Selon l’article L 733-1, en cas d’échec de sa mission de conciliation, la commission peut, à la demande du débiteur et après avoir mis les parties en mesure de fournir leurs observations, imposer tout ou partie des mesures suivantes :
1° Rééchelonner le paiement des dettes de toute nature, y compris, le cas échéant, en différant le paiement d’une partie d’entre elles, sans que le délai de report ou de rééchelonnement puisse excéder sept ans(….)
Selon l’ article L 733-7 :
La commission peut (…) imposer, par proposition spéciale et motivée, les mesures suivantes:
(….)
2° L’effacement partiel des créances combiné avec les mesures mentionnées à l’article L 733-1.
En application de l’article R. 731-1 du code de la consommation, la part théorique des ressources mensuelles du débiteur à affecter à l’apurement des dettes est calculée par référence au barème prévu à l’article R. 3252-2 du code du travail, de manière à ce qu’une partie des ressources nécessaires aux dépenses courantes du ménage leur soit réservée par priorité.

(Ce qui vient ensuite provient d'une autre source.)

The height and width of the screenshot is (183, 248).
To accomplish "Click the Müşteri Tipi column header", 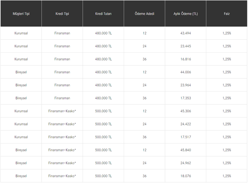I will [21, 14].
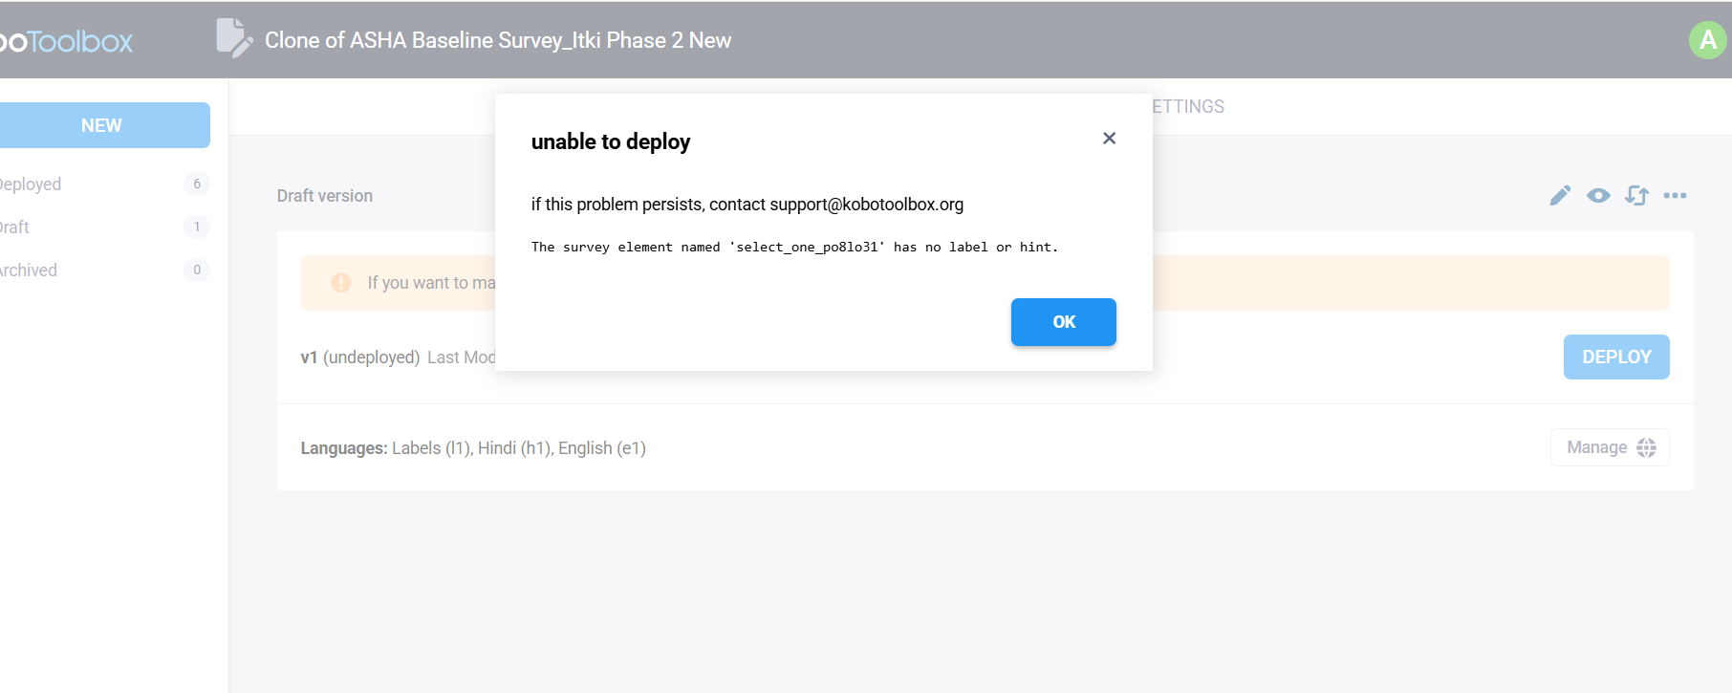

Toutefois, le juge comme la commission doivent toujours rechercher la capacité réelle de remboursement du débiteur eu égard à ses charges particulières.
***
Il résulte des pièces produites que la créance de M. Z a été soldée (décompte huissier) ainsi que la créance de la BPCE Financement (lettre de Neuilly Contentieux), une saisie arrêt sur salaire suite à un avis à tiers détenteur du Trésor Public a permis de solder le montant des amendes dues et de payer une partie des dettes fiscales, Mme G-C Y a renoncé au remboursement de sa créance de 12.767,78 euros. Dès lors, le passif doit être évalué à 35.880,57 euros.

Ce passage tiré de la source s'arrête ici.